Prier un Dieu souverain (1) Le sens de la prière

Lors de la Pastorale 2025, Thierry Huser a présenté un exposé intitulé « Prière et souveraineté de Dieu ». Cet exposé reprenait et amplifiait un chapitre de son livre(\). Le présent article, qui en est tiré, explicite ce que l’on entend par « souveraineté de Dieu » et tente de dire le sens de la prière à cette lumière. Un second article cet automne développera les incidences de la souveraineté de Dieu sur la pratique de la prière.
Dans quel état d’esprit nous approchons-nous de Dieu lorsque nous prions ? Jésus nous invite à cultiver la confiance en Dieu notre Père : il est présent dans le lieu secret (Mt 6.6), sa bienveillance nous est assurée (Lc 11.11-13). Mais Jésus nous rappelle aussi que notre Père « est aux cieux ». Le sens de sa grandeur doit nous saisir et se coupler avec la liberté de nous approcher de lui.
On célèbre volontiers la magnifique disponibilité de Dieu, toujours à notre écoute et attentif à tous nos besoins. Mais quelle place donner à sa souveraineté, au grand projet qu’il a fixé d’avance, à la connaissance parfaite qu’il a de toutes choses avant même que nous nous adressions à lui ? Comment l’intégrer, la respecter ? Quelle incidence a-t-elle sur la façon dont nous allons prier et sur notre vision même de la prière ? Nous nous proposons de suivre ces pistes brièvement.
La souveraineté de Dieu
L’expression « Dieu souverain » synthétise tout ce que nous pouvons mettre dans le titre de « Seigneur », lorsque nous l’employons en son sens plein.
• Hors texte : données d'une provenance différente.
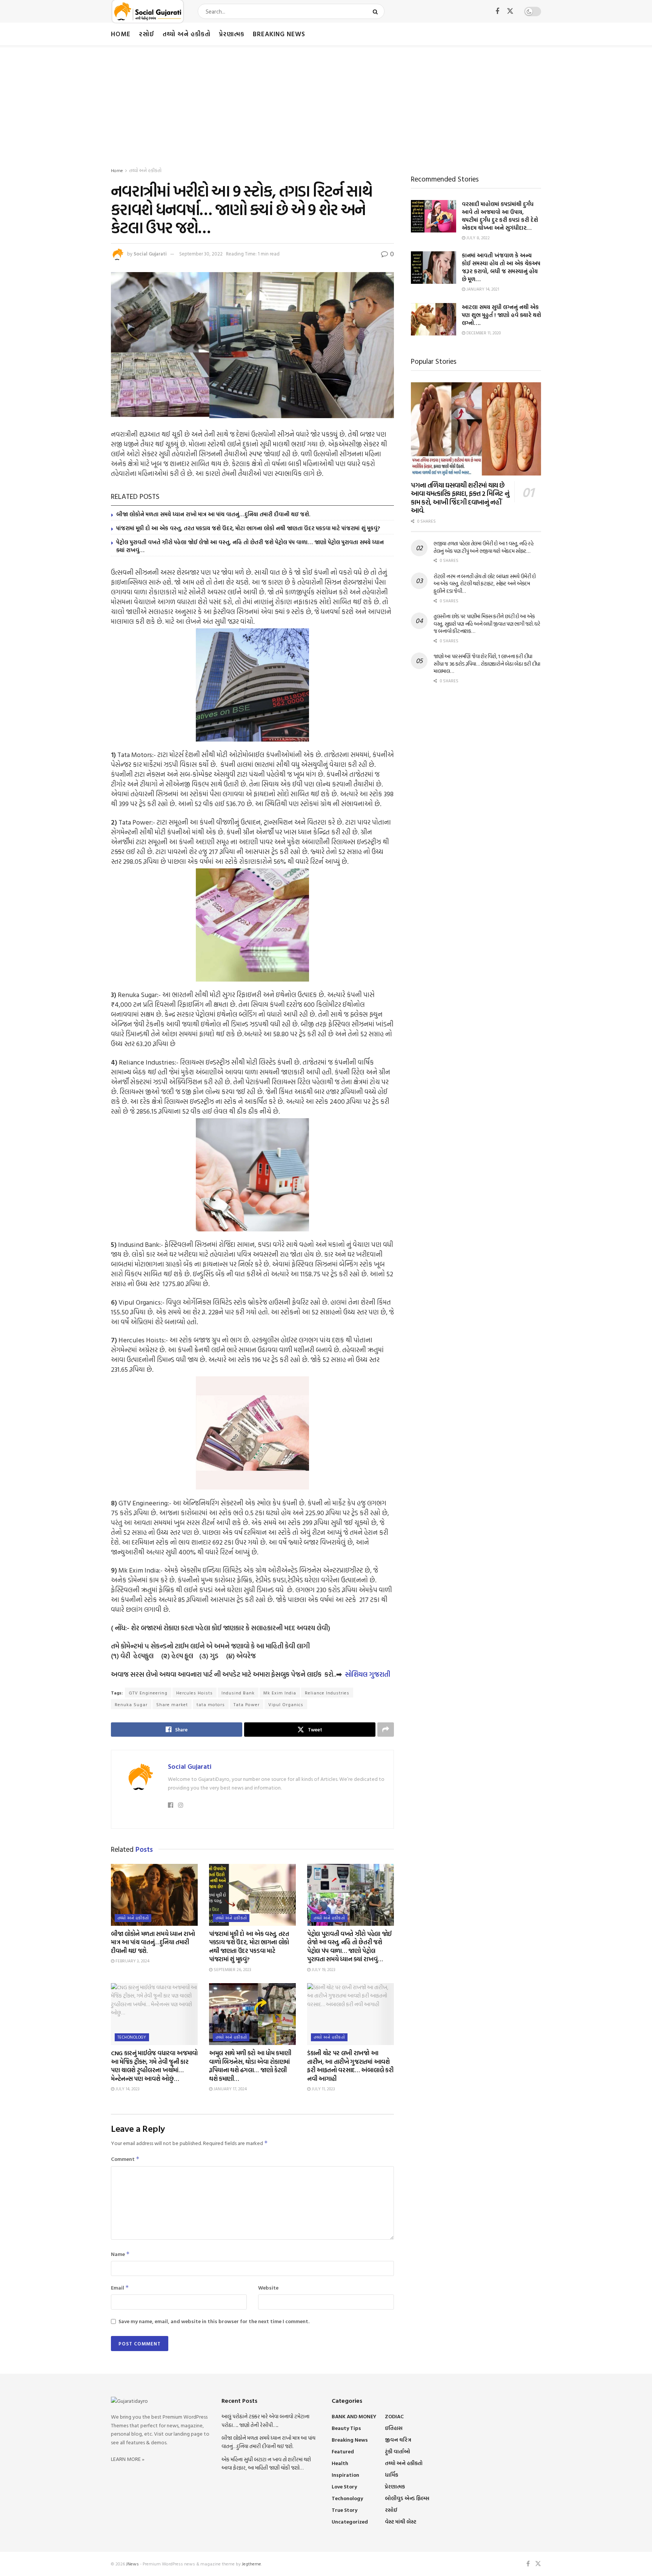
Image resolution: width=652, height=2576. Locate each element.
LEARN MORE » (128, 2459)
Le titre rappelle la prééminence de Dieu, qui, dans son être comme dans son action, est « au-dessus de tout » : des dieux (Ps 95.3), des peuples (Ps 99.2), de toute domination, de toute autorité, de toute puissance, de toute dignité (Ep 1.21) ; mais aussi, il est bon de le rappeler, « au-dessus de notre portée, de notre intelligence » (Ps 139.6). Il souligne son autorité légitime sur toutes choses : l’univers, les cieux, la terre sont à lui (Ps 24.1 ; 95.5) ; nous aussi, nous lui appartenons (Ps 100.3). Il rappelle la prééminence et la force de sa volonté : ses desseins sont le fruit de sa volonté, et subsistent toujours (Ps 33.11). Nul ne peut les obscurcir, les réduire à néant, ou prétendre instruire le Seigneur (Es 40.13-14). Il dit la maîtrise parfaite du Seigneur sur toute chose : rien ne lui échappe, rien ne lui résiste définitivement (2Ch 20.6) ; il n’est dépassé par rien (Ps 103.19) ; il conduit toutes choses à la réalisation de ses projets (Es 55.11).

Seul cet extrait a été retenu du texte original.